RAW DATA Block Start

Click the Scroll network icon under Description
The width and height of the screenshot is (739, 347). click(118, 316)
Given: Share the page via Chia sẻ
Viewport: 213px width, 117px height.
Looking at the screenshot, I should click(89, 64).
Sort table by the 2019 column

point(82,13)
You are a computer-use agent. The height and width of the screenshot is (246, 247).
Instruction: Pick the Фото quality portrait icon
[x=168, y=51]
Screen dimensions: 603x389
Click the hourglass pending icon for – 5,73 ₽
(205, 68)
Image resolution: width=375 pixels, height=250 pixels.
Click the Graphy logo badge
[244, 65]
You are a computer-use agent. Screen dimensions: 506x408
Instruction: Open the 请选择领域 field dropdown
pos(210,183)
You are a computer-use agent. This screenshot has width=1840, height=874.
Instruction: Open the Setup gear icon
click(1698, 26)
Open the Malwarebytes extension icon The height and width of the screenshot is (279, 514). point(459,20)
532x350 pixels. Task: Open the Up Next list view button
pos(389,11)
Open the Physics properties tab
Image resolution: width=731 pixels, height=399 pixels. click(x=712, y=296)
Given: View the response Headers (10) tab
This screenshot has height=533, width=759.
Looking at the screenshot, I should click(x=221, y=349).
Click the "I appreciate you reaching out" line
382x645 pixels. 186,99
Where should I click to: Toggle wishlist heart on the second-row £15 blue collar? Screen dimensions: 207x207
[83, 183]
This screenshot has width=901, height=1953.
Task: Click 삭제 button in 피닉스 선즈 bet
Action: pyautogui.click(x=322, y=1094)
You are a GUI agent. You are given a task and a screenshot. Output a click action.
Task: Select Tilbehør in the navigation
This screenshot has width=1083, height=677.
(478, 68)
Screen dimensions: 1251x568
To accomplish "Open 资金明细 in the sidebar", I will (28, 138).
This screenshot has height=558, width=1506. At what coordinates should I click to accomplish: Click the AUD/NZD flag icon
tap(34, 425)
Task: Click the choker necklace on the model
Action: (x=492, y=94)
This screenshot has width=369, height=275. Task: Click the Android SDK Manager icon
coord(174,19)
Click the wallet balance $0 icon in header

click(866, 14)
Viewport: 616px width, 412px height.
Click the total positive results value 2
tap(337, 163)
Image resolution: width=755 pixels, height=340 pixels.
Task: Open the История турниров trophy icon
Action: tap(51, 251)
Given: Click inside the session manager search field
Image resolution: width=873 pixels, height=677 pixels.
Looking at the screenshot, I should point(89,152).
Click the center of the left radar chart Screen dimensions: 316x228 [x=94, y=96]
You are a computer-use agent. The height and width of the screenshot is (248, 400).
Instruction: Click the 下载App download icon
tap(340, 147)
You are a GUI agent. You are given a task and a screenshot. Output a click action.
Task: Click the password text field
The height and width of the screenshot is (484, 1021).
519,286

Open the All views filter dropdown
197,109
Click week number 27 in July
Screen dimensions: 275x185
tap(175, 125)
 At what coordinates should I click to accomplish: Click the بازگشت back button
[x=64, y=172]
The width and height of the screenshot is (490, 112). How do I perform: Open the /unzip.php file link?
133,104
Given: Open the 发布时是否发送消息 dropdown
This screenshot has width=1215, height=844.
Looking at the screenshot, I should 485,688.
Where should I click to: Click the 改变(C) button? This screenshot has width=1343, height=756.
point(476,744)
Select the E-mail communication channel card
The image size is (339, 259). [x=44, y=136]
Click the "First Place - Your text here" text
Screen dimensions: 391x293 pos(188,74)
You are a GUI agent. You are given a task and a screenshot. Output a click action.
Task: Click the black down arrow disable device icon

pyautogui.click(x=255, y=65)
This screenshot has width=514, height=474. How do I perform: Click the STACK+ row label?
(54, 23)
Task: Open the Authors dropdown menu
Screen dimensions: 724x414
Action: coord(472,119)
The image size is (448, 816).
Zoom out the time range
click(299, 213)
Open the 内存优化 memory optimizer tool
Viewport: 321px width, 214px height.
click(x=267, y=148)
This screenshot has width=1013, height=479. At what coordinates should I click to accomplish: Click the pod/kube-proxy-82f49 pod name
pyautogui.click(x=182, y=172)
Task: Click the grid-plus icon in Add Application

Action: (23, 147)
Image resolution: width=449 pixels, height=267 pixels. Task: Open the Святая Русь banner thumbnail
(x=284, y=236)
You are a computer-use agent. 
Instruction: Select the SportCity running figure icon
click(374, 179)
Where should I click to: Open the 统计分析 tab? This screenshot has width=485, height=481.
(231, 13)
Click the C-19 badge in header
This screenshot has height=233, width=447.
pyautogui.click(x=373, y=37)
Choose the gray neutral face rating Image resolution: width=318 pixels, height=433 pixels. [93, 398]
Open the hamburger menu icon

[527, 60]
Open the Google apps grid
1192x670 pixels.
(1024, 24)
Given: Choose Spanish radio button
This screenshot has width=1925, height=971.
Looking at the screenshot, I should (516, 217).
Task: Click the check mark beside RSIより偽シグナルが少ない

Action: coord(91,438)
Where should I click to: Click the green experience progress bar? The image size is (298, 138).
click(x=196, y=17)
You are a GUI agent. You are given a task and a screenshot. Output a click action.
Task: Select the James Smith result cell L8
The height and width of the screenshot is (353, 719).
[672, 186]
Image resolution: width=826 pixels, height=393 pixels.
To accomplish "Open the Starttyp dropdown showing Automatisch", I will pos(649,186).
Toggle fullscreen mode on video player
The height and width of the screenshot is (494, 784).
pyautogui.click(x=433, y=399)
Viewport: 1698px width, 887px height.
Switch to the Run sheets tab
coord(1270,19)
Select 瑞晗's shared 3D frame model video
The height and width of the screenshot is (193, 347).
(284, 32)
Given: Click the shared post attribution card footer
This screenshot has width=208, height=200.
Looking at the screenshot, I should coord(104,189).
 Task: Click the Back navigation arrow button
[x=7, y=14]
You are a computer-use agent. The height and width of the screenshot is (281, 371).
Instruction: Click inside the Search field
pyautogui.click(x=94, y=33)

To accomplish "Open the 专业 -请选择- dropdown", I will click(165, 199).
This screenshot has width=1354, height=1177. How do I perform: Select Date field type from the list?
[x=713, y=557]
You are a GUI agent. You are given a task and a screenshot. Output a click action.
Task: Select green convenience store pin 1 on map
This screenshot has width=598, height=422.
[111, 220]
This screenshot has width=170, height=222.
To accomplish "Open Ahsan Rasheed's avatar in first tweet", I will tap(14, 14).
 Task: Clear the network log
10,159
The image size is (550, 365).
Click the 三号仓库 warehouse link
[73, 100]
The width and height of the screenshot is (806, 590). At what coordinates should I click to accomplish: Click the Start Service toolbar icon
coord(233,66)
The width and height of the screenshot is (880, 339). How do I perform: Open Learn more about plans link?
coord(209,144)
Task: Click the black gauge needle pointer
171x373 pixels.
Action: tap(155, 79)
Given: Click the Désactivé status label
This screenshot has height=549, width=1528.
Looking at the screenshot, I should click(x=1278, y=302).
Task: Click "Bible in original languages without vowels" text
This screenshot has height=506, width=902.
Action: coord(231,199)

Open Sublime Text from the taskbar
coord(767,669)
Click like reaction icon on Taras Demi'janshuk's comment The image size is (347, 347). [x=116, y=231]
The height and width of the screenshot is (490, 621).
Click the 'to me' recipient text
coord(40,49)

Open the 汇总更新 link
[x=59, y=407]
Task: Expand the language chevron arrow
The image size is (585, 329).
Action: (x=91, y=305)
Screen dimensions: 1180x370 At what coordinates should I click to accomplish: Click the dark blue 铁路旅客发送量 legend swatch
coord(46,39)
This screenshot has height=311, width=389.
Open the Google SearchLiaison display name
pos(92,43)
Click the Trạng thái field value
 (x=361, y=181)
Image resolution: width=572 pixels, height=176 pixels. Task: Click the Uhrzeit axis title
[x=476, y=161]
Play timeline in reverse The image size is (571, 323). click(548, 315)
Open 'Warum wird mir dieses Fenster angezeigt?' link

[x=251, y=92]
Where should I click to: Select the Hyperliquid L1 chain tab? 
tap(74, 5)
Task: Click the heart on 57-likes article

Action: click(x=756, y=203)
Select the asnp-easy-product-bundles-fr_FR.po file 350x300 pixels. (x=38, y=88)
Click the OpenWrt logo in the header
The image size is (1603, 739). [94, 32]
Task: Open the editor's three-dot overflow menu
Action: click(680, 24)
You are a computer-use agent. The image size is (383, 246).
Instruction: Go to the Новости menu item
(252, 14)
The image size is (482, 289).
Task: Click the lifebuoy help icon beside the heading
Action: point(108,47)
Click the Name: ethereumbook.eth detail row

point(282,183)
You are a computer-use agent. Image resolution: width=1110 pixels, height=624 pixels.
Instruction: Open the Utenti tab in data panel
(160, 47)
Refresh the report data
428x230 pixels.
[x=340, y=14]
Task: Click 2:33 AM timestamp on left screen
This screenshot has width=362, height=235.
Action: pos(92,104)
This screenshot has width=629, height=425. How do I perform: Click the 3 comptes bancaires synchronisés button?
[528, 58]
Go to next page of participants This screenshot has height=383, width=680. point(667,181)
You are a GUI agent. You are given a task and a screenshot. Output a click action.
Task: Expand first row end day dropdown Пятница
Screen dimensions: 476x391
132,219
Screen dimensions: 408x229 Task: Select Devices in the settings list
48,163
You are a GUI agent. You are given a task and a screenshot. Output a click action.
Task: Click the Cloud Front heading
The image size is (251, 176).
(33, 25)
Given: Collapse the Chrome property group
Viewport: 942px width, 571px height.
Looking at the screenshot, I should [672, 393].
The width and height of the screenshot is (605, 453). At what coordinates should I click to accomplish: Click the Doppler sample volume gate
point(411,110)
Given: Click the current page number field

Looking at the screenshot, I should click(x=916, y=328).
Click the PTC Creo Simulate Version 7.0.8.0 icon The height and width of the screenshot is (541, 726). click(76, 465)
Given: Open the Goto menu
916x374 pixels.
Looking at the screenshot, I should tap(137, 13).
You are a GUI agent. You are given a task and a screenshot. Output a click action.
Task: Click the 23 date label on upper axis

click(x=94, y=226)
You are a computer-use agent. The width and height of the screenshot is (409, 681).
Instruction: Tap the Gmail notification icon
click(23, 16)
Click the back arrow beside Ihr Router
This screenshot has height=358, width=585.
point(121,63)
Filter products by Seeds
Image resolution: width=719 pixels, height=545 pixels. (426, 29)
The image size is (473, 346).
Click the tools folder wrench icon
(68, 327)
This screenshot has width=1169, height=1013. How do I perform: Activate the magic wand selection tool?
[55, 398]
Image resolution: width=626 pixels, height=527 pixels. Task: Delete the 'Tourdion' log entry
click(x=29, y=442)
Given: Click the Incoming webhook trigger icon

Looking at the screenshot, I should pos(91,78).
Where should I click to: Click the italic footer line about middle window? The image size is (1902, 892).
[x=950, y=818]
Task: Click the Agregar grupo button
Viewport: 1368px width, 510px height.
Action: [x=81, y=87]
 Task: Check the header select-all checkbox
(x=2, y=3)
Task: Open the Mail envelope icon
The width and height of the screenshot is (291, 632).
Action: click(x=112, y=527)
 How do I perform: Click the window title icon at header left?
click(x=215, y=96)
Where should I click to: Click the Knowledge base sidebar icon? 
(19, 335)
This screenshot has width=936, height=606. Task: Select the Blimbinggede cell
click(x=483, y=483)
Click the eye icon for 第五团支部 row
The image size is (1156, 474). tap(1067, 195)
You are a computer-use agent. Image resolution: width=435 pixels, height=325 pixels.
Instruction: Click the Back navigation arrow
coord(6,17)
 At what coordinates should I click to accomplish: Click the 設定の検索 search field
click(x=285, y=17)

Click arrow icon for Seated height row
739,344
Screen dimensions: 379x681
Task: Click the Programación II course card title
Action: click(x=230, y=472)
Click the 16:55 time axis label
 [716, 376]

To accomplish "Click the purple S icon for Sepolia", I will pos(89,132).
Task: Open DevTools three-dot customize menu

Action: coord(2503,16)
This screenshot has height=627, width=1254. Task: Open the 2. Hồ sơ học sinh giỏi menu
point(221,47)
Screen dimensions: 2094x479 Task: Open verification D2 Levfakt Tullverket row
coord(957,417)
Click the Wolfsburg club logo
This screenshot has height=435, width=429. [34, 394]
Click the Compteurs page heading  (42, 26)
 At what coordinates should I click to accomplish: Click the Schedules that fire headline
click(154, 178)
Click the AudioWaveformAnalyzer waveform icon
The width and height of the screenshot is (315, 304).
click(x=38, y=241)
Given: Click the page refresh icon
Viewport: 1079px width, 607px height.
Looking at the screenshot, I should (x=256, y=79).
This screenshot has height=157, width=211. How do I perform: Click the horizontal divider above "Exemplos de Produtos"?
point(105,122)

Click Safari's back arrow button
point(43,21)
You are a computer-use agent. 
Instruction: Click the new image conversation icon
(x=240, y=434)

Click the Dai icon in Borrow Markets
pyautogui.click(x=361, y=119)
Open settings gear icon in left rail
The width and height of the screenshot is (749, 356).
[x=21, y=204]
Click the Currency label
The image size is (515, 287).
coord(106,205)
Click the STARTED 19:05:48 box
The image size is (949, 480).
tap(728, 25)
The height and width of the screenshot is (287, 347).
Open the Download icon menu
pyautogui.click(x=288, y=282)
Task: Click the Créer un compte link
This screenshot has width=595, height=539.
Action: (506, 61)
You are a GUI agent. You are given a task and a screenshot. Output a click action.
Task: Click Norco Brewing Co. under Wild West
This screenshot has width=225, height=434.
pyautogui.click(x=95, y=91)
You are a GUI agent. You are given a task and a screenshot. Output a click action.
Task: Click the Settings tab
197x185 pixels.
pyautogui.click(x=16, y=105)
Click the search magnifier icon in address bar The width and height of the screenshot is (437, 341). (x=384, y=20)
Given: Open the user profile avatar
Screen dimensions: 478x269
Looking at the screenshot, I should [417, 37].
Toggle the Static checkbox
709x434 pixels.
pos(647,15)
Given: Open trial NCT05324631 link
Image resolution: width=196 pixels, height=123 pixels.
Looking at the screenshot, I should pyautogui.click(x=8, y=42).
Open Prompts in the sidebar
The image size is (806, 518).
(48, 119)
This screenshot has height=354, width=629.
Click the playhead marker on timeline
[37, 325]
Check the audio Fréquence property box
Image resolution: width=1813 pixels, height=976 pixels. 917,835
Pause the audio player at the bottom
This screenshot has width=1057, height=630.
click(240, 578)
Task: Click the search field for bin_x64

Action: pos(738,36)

RAW DATA Block End

Retype only the stretch of lines above starting at the one with "Instruction: Pick the" and stopping at the one with "You are a computer-use agent. Screen", exactly as written, with both kept.

▸ **ANSWER**:
Instruction: Pick the Фото quality portrait icon
[x=168, y=51]
Screen dimensions: 603x389
Click the hourglass pending icon for – 5,73 ₽
(205, 68)
Image resolution: width=375 pixels, height=250 pixels.
Click the Graphy logo badge
[244, 65]
You are a computer-use agent. Screen dimensions: 506x408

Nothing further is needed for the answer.